Menurut dia, selama musim hujan mulai Desember hingga Maret, perairan di NTT sangat sulit diprediksi. Terkadang, feri tiba-tiba dihantam gelombang tinggi di tengah laut. Akibatnya, nakhoda terpaksa memutar kembali kapal ke pelabuhan awal. Kondisi itu sering terjadi. Catatan kelam kecelakaan laut di NTT adalah ketika tenggelamnya feri dari Kupang ke Rote 20 tahun silam.
Tetap melaut
Kendati dilanda gelombang tinggi, sejumlah nelayan lokal tetap memaksakan diri melaut. Mereka memperhitungkan waktu terjadinya gelombang dengan cara tradisional. ”Memang sekarang musim gelombang tinggi, tetapi ada saatnya reda juga. Itu hanya beberapa jam saja sebelum terjadi pasang maksimum atau surut jauh,” kata Rio (45), nelayan di Pantai Oesapa.
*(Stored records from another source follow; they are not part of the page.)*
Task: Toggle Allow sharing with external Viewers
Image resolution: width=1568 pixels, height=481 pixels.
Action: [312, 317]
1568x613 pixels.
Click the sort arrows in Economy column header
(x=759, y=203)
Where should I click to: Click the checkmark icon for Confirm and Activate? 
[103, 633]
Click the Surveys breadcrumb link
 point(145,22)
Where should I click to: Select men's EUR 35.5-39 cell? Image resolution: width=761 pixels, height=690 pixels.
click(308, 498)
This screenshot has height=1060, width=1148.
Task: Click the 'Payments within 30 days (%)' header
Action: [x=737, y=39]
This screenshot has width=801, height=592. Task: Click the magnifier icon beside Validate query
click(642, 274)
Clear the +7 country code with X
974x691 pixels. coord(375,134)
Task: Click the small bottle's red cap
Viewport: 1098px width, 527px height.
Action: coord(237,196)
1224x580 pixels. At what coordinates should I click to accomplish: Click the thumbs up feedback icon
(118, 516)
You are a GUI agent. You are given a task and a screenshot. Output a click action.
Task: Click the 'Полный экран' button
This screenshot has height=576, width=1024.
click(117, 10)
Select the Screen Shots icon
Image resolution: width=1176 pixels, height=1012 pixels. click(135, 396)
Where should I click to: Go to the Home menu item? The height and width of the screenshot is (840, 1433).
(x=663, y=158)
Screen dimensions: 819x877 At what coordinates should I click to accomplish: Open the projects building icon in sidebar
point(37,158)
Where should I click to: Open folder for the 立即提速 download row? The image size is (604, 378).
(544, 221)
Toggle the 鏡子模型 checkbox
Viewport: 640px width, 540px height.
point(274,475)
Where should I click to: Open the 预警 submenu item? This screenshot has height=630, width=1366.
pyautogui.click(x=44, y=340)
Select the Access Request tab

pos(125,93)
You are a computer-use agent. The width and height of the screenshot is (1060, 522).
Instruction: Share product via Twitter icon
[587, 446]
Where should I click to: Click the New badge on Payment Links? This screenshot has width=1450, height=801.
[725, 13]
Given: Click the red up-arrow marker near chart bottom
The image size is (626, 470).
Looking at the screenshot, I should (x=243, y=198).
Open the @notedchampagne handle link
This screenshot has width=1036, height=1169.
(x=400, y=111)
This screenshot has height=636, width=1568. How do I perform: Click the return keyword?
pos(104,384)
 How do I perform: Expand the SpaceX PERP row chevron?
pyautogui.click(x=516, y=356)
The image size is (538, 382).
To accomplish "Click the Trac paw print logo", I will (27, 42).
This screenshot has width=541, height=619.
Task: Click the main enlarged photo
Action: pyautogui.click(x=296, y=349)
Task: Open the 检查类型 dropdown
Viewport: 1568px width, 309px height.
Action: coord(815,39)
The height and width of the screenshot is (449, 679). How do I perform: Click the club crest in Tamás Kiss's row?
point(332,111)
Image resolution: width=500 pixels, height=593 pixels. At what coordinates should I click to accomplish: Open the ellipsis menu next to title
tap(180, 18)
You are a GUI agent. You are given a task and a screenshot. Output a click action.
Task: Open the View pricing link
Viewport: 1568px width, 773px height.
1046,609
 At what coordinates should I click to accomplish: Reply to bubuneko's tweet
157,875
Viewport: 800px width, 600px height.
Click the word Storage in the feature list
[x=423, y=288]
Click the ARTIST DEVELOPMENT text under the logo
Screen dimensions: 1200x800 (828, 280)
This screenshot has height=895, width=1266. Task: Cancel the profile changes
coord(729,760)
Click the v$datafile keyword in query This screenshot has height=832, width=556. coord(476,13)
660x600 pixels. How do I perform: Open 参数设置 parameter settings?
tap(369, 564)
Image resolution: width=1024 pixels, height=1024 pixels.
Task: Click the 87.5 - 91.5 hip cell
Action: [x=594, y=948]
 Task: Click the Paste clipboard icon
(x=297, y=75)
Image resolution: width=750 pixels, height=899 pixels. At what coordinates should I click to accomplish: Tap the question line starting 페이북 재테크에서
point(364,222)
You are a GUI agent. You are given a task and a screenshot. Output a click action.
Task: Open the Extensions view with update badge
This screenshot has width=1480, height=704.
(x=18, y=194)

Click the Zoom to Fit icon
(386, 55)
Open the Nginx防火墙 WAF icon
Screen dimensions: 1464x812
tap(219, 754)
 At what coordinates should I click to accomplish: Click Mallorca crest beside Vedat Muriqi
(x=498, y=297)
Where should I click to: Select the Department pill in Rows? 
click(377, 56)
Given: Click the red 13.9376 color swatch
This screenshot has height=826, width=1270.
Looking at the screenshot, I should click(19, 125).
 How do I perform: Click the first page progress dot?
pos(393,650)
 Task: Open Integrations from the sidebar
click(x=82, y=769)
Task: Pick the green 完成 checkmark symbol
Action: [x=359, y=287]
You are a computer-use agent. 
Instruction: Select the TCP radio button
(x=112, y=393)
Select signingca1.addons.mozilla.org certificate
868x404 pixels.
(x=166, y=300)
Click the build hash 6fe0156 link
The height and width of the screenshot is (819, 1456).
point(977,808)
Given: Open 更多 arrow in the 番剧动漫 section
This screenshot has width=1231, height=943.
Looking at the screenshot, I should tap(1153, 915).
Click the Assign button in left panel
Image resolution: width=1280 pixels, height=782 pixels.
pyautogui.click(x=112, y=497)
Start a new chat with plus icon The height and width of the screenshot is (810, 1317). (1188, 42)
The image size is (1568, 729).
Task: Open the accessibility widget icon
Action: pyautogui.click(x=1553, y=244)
Kendati demikian, hasil tangkapan selama gelombang tinggi diakui menurun drastis. Rio yang biasa menangkap ikan karang hingga 100 ekor per malam kini tidak lebih dari 50 ekor. Ia tidak berlama-lama di tengah laut sebab harus pulang sebelum datang gelombang tinggi.
Sementara itu, banyak nelayan memilih memasang pukat di pesisir atau muara untuk menjaring ikan pelagis kecil. Cara ini pun tidak menghasilkan tangkapan yang banyak. Akibatnya, harga ikan di pasar Kota Kupang naik. Harga kerapu, misalnya, dari biasanya Rp 40.000 kini menjadi Rp 70.000 per kilogram.